An unrecognised body in law cannot through its representative engage in valid transaction or agreement that would deny individuals of their personal rights to pension and gratuities.
The representatives of the Nigeria Labour Congress (NLC) who subscribed to the agreement with the state Government are not pensioners and not equally entitled to any outstanding pension and gratuities. While the payment of pension and gratuity either in arrears or otherwise is not a labour related matter that would warrant the presence of the NLC signing an agreement on behalf of deserving pensioners.
Thus, a group of pensioners under the aegis of Concerned Pensioners became dissatisfied with the deductions of their entitlements and they approached the legal firm of Deji Gbadeyan and co for the protection of their legal; rights.
The legal firm wrote the Kwara State Government demanding the release of 50% deducted back to the pensioners. It is the refusal of the state Government that made the pensioners went to Court in 2008 claiming among others that under Section 210 of the 1999 constitution, their pension and gratuities is absolutely protected because that law says that no pension of public officer shall be deducted, withheld or altered to the pensioners’ disadvantage.
The matter was therefore for the interpretation of section 210 for the benefit of all pensioners in Nigeria. When the trial Court was to deliver judgment in the case after hearing the preliminary objection and substantive together, he merely dealt with ruling on the preliminary objection and struck out the entire case without touching the constitutional matter therein upon which he has taken argument.
The Court of Appeal, Ilorin Division later overruled the trial judge on the ruling based on its power under section 15 of the Court of Appeal Act to an effect that it can exercise the same power with the High Court wherever the High Court could not have the advantage of the
Court hearing and seeing the parties. And the action before the High Court that led to the Appeal having is being commenced by originating summons which was just based on affidavit evidence; the Court of Appeal heard the entire matter and asked that the entire 50% be paid to the accredited pensioners.

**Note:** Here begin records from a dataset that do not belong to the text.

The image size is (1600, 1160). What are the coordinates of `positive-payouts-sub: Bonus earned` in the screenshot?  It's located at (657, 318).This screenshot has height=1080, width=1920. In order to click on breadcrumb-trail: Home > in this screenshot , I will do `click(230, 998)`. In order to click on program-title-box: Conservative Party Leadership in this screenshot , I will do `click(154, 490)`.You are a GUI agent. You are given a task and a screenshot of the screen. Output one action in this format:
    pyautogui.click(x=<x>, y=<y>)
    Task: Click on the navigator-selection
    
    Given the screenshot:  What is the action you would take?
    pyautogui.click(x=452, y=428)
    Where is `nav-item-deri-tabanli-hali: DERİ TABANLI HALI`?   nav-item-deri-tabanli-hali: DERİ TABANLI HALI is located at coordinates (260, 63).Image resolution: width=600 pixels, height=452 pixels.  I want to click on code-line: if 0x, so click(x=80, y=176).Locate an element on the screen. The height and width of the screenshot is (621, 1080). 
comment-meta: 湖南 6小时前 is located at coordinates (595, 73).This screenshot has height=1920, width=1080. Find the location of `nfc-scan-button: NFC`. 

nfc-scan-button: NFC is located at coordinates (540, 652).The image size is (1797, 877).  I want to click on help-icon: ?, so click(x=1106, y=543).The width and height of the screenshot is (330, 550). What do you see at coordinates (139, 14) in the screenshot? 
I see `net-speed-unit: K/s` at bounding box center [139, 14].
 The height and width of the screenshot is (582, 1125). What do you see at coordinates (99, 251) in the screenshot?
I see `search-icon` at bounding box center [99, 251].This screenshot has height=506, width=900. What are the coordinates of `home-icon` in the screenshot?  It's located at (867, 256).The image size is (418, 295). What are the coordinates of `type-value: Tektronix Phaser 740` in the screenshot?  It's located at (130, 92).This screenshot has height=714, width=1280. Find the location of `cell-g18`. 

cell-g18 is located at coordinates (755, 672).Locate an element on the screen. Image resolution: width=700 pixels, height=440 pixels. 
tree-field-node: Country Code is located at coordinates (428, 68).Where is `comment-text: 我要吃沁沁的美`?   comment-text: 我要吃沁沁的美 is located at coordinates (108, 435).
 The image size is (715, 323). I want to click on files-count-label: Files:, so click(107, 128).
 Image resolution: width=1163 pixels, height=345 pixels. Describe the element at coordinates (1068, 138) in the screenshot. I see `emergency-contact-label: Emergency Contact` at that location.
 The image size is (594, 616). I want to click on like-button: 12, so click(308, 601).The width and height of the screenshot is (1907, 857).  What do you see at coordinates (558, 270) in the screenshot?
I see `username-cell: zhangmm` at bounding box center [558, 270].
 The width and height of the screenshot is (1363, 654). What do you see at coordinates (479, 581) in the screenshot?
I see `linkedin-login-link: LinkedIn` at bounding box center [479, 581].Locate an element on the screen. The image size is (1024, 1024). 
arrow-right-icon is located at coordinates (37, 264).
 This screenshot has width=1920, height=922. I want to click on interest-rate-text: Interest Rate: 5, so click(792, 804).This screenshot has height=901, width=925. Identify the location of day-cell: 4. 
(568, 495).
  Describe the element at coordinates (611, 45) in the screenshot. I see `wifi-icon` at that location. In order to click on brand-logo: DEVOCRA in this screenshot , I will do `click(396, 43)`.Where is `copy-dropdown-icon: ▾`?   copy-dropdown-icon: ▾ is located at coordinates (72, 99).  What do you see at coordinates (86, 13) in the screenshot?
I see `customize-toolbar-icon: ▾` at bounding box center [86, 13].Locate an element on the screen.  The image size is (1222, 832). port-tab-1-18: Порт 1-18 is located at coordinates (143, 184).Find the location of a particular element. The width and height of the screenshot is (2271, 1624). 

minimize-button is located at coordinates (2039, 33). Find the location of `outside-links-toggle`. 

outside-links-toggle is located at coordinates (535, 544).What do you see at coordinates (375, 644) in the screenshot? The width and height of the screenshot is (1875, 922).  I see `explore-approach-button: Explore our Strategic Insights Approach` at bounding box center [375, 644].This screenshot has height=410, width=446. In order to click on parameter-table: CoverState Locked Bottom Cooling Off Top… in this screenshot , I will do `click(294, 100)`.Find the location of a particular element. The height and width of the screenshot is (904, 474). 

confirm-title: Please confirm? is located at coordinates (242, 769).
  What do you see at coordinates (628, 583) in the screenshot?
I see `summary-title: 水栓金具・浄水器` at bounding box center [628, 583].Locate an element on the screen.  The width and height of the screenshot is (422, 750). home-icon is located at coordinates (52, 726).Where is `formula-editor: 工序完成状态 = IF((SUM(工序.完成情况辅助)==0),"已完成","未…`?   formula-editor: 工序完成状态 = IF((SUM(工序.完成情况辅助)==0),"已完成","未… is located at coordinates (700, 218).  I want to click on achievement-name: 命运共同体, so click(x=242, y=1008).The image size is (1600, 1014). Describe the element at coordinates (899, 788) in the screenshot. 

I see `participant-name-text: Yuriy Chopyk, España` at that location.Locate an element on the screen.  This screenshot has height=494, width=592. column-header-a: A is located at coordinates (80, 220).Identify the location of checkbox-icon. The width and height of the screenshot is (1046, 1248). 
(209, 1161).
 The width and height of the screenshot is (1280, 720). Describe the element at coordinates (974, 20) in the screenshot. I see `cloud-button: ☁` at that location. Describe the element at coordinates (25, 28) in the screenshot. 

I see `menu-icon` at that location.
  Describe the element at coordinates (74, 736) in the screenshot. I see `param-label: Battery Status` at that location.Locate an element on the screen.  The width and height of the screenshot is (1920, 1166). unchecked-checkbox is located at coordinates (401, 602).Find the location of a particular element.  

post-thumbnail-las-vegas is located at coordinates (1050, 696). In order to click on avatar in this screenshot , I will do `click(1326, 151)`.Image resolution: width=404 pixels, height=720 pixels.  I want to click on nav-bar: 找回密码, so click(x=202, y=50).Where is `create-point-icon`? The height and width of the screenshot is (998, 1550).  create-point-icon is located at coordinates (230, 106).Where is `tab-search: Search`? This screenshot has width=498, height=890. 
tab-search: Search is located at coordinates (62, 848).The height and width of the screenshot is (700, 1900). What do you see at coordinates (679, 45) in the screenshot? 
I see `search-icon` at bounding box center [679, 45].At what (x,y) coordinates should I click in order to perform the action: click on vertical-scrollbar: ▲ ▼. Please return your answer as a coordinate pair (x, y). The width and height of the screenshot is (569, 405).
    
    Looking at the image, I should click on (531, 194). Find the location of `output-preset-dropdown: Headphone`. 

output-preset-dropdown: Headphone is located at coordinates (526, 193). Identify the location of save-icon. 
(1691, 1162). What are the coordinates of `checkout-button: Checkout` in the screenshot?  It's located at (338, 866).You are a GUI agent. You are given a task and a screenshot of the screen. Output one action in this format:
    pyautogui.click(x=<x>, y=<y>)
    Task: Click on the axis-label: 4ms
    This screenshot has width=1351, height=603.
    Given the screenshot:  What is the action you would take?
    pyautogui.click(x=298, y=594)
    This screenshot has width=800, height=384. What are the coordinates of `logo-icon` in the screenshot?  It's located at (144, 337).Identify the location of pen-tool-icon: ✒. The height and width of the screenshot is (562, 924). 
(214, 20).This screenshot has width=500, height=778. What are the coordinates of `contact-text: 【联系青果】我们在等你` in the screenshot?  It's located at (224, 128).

The ruling said that the deduction and withholding is contrary to section 210 of the 1999 constitution, unjustifiable and it should be paid back to the 9,030 accredited pensioners within 6 months.
Instead of complying with the payment order made by the Court of Appeal, the Kwara State Government appealed to the Supreme Court against her pensioners who could no longer engaged in any gainful employment at their old age. At the Supreme Court, the Court on
28th September, 2015 granted an accelerated or expeditious hearing because most of the pensioners are dying in droves. The 9,030 accredited pensioners are in the age bracket of 60-90 years as the denial of that pension started in 1999. The Court granted the expeditious hearing while the case was adjourned to February 15, 2016 for definite hearing. However, the Supreme Court did not sit throughout that week and the Appeal was not given any other hearing date notwithstanding letters written by the pensioners to have their appeals listed for hearing until 11 months thereafter. The pensioners cannot but be grateful to the CJN, Walter Onogen who after receiving one of such letters while still Acting set down the Appeal for hearing on 31st January, 2017 and it was heard that day.